A brute-force implementation of a caching scheme for fusion results would use a two-dimensional array (three-dimensional for triangle fusions) to save the results of each possible fusion. However, due to the rules of the fusions, a large part of the combinations of Persona are actually invalid. For normal spread fusions, the number of possible combinations is n^{2} = 169^{2} = 28561, with only 9998 of them resulting in a valid Persona. This effect is even more pronounced in the case of triangle fusions, where the possible combinations amount to n^{3} = 169^{3} = 4826809. The number of valid fusions when starting from the Persona the user currently owns is dependent upon the levels of the Persona, if we use the base level of each Persona, there are only 13344 combinations resulting in a new Persona.

Goal-directed lookup

During the filling of the cache, we can save the fusions in such a fashion that we can get a list of all fusions which result in a given Persona. Therefore, now that we don’t have to check all combinations as previously, we can omit those fusions which would result in a Persona we already have in the set of created Persona. Additionally, we could cache the lists of Persona which appear as ingredients for a specific Persona, so we could check this list against the available Persona to see if it’s even possible to create the Persona from the available ones. However, I would guess that in this case it’s simpler to just check all of them and get almost the same speed.

Costs

The caching scheme of course comes at a memory cost. For each normal spread fusion, we need to save the two ingredient Persona as well as the resulting Persona. Since there are 169 Persona in the game, a reference to a Persona will fit into a byte. Therefore, we need 3 byte to cache one fusion result. As mentioned above, there are 10580 valid fusions possible on the set of all Persona, therefore we have 3 * 10580 bytes which is about 31 KB. For the triangle spread fusions, we can’t give an exact number without using the actual levels of the user’s Persona. My assumption is that the number resulting from all Persona at their base levels, 13986, is close to the worst case, which means that we will need (with the additional byte for the third Persona) 4 * 13986 bytes = 55 KB. (The Persona Calculator uses more memory due to not implementing a sparse array and saving information about Persona using object references (32/64 bit) and not the numbers).

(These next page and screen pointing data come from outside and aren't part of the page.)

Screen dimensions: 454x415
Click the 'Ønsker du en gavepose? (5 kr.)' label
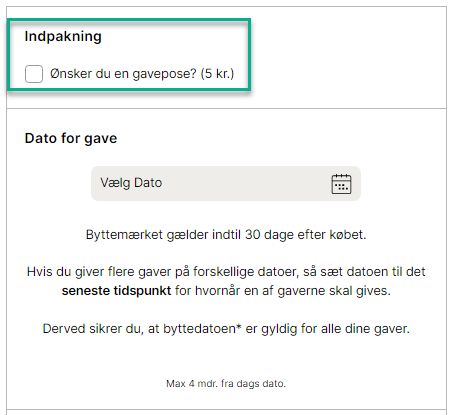click(x=142, y=74)
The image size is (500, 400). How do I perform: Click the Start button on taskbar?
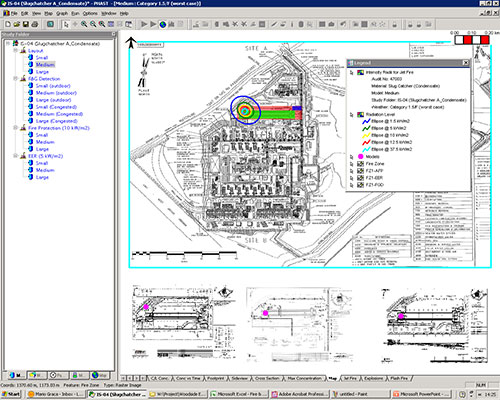tap(11, 394)
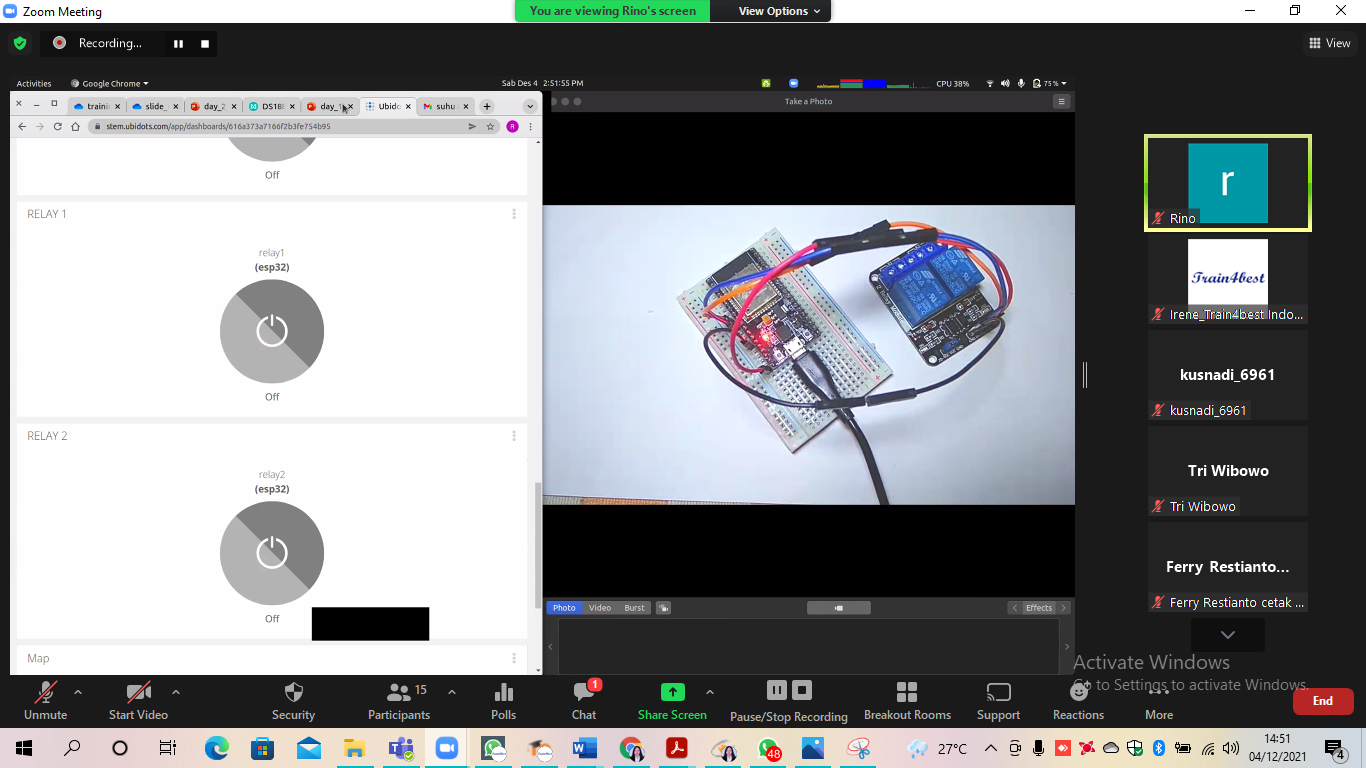Screen dimensions: 1366x768
Task: Open the Reactions menu
Action: point(1078,693)
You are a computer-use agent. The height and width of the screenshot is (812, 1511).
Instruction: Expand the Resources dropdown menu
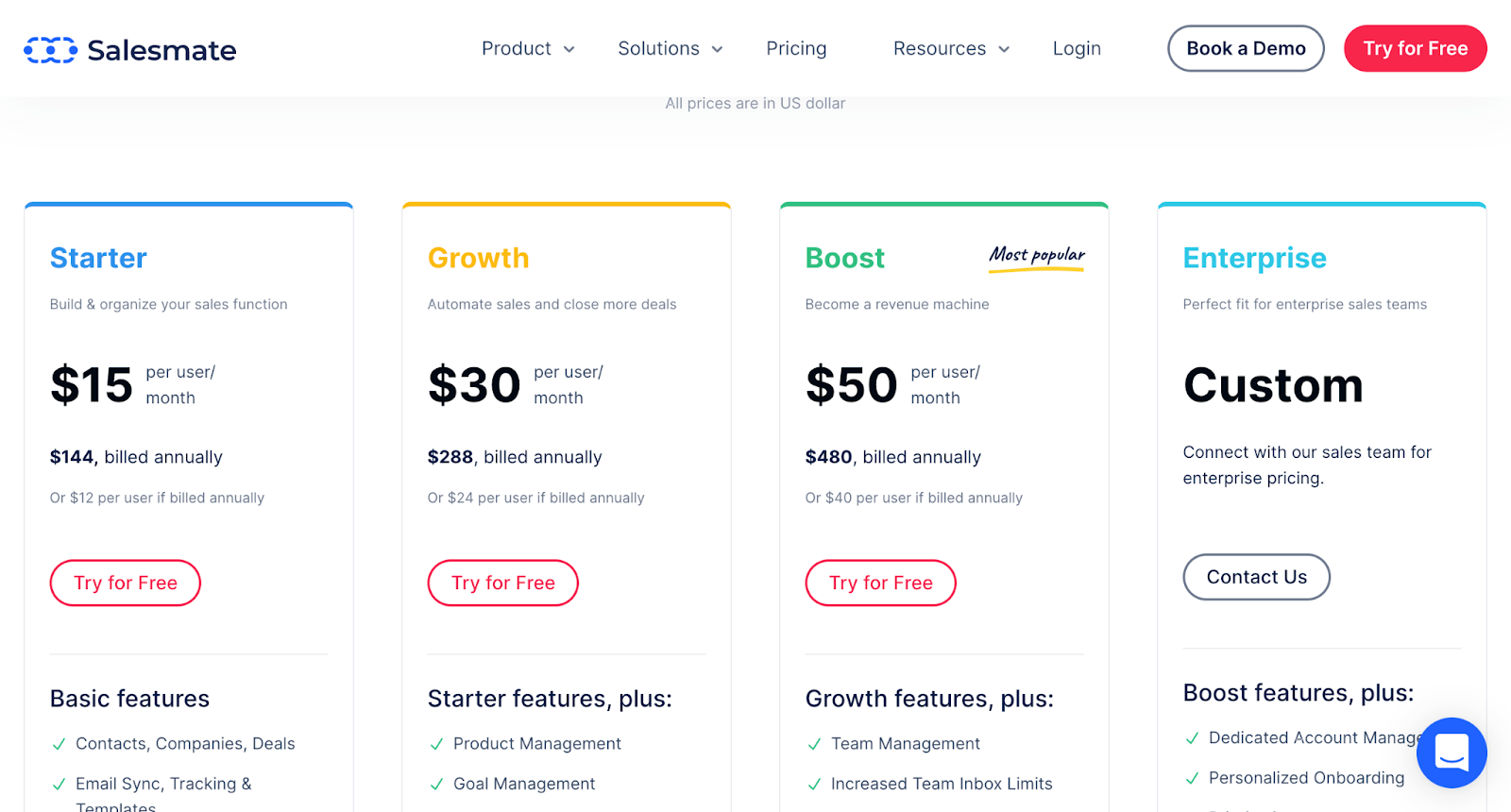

Caching Triangle Fusion Results

One important thing about caching triangle fusion results is the following: In triangle fusions, the highest actual (not base) level of the three involved Persona is required to find out in which order to fuse them. Therefore, a cache for triangle fusions needs to use the levels of the Persona in the user’s current compendium. In order to be able to forego the sorting each time an arbitrary set of 3 Persona is tested, we can save the same result for each permutation of the fusion in the cache. For the Persona which are not yet in the player’s compendium, we can predict their levels based on the social link ranks. This way, the Persona can be entered in an arbitrary order, at the cost of using more memory for the redundant information for permutations.